20. Overeenkomstig art. 2.8.6.0.6,§1 VCF wordt de vrijstelling van schenkbelasting voor familiale ondernemingen behouden als volgende voorwaarden cumulatief zijn vervuld :

1° als een activiteit van de familiale onderneming zonder onderbreking wordt voortgezet gedurende drie jaar vanaf de datum van de authentieke akte van schenking;

2° als de onroerende goederen die met toepassing van de vrijstelling zijn overgedragen, niet hoofdzakelijk tot bewoning aangewend of bestemd worden gedurende een periode van drie jaar vanaf de datum van de authentieke akte van schenking.

Dit zijn de énige voorwaarden voor behoud van de vrijstelling bij overdracht van familiale ondernemingen.

21. Het feit dat de activiteit wordt ingebracht in een vennootschap en de onroerende goederen niet, verhindert op zich het behoud van de vrijstelling niet, voorzover uiteraard aan de voorwaarden van artikel 2.8.6.0.6,§1 VCF (ononderbroken activiteit + geen bewoning) is voldaan.

22. VB 15002, aangehaald in de motivering van de aanvragers, betreft een andere problematiek, m.n. de beoordeling van het hebben van een reële economische activiteit bij overdracht van familiale vennootschappen.
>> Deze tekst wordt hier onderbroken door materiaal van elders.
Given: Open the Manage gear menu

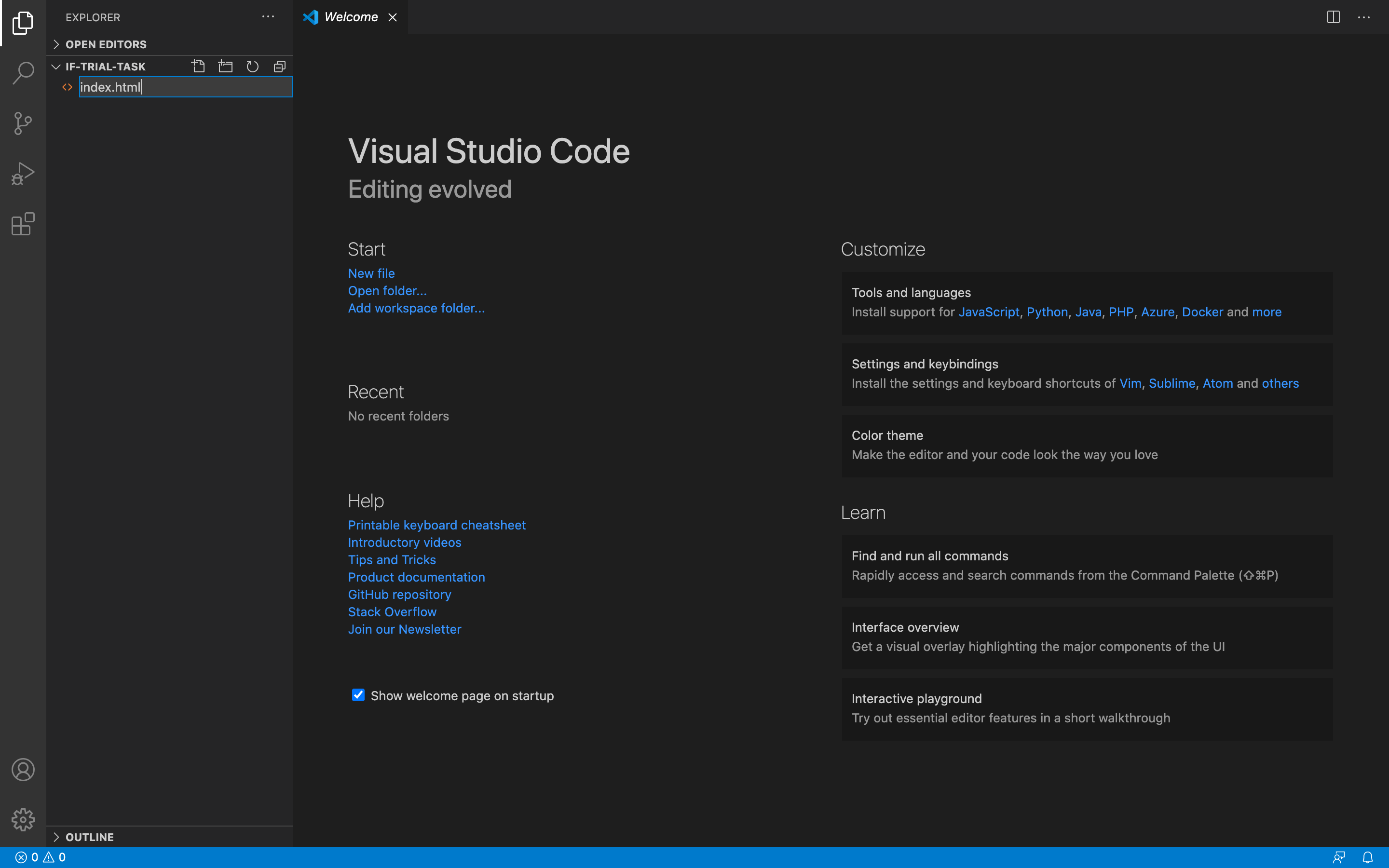Looking at the screenshot, I should [23, 819].
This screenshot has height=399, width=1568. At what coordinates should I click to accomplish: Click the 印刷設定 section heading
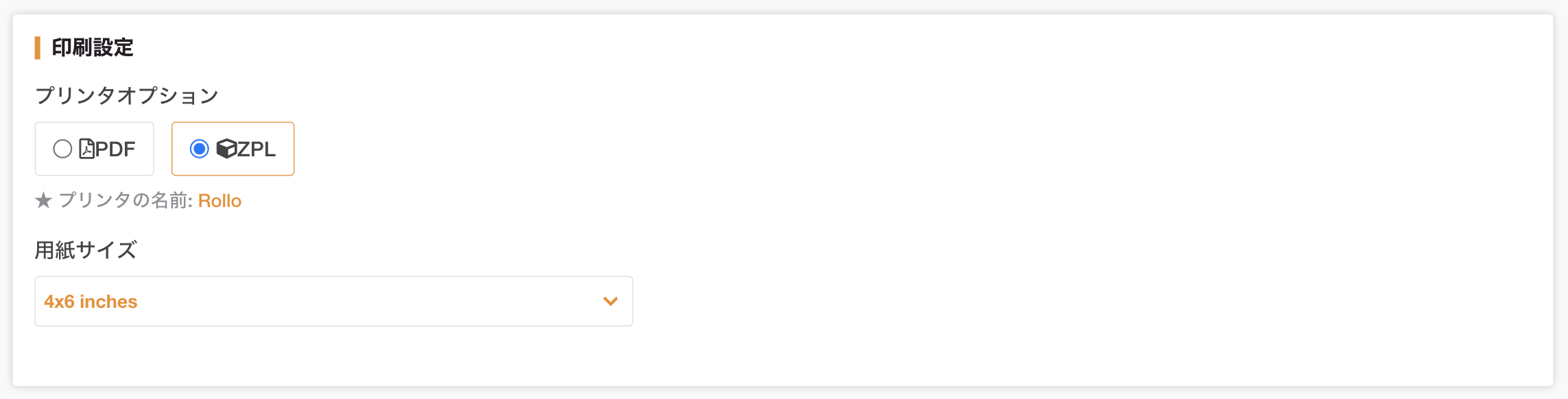coord(93,47)
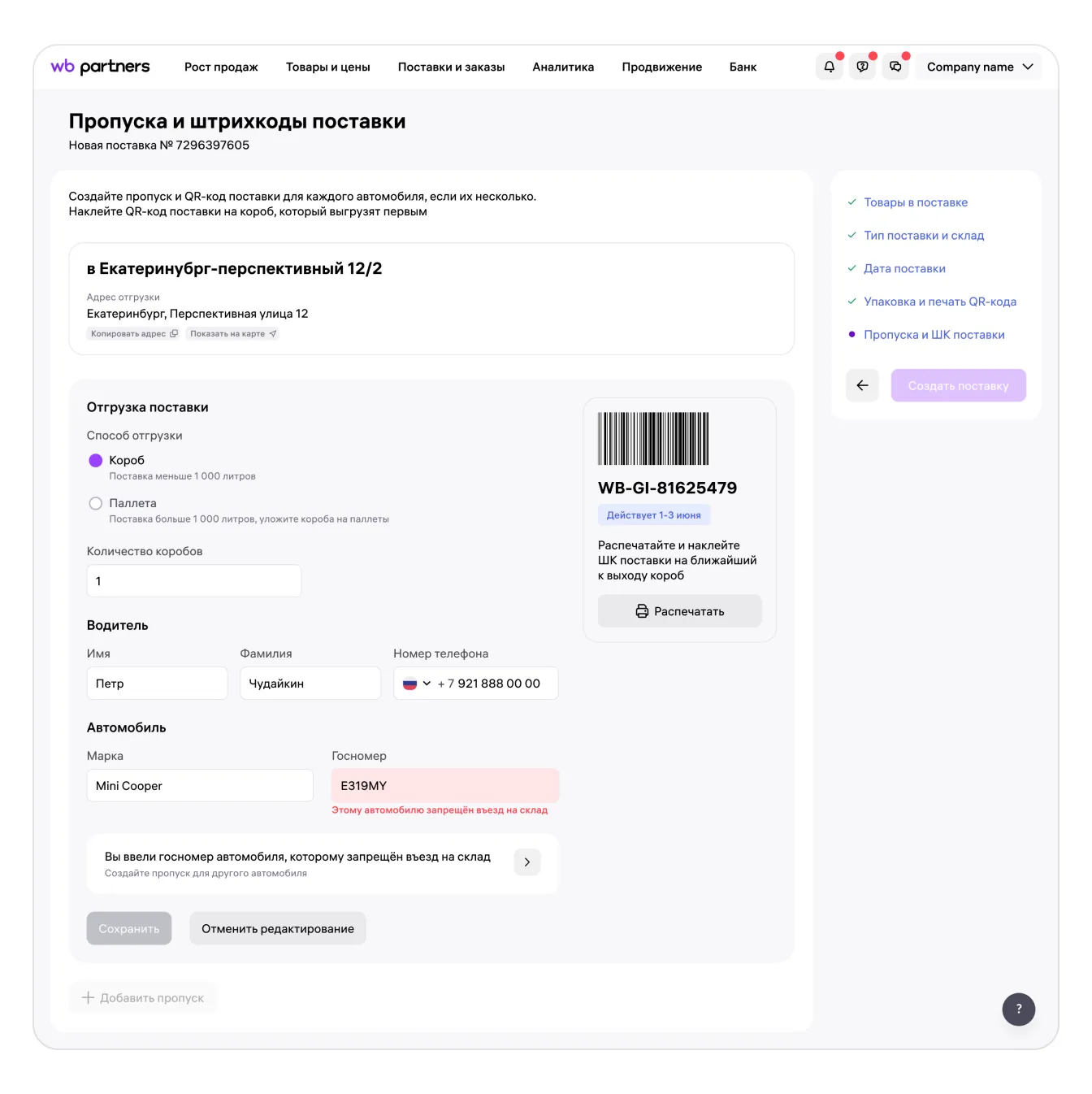Open the chat messages icon

coord(895,67)
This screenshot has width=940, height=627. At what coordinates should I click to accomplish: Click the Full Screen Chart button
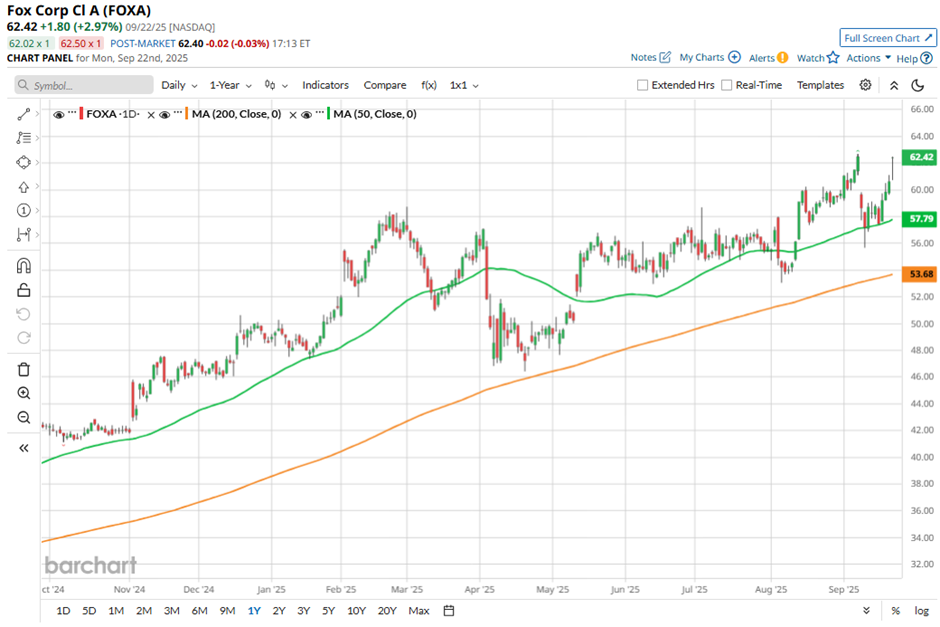[888, 38]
23. Bijgevolg kan bevestigd worden dat de inbreng van de activiteit van de geschonken familiale onderneming in een vennootschap, terwijl de onroerende goederen van de geschonken familiale onderneming in het privé-vermogen van de begiftigden blijven, het behoud van de vrijstelling schenkbelasting niet verhinderd, voorzover uiteraard aan de andere voorwaarden van artikel 2.8.6.0.6,§1 VCF wordt voldaan.

Deze beslissing heeft alleen betrekking op de registratiebelasting en doet geen uitspraak over andere belastingen.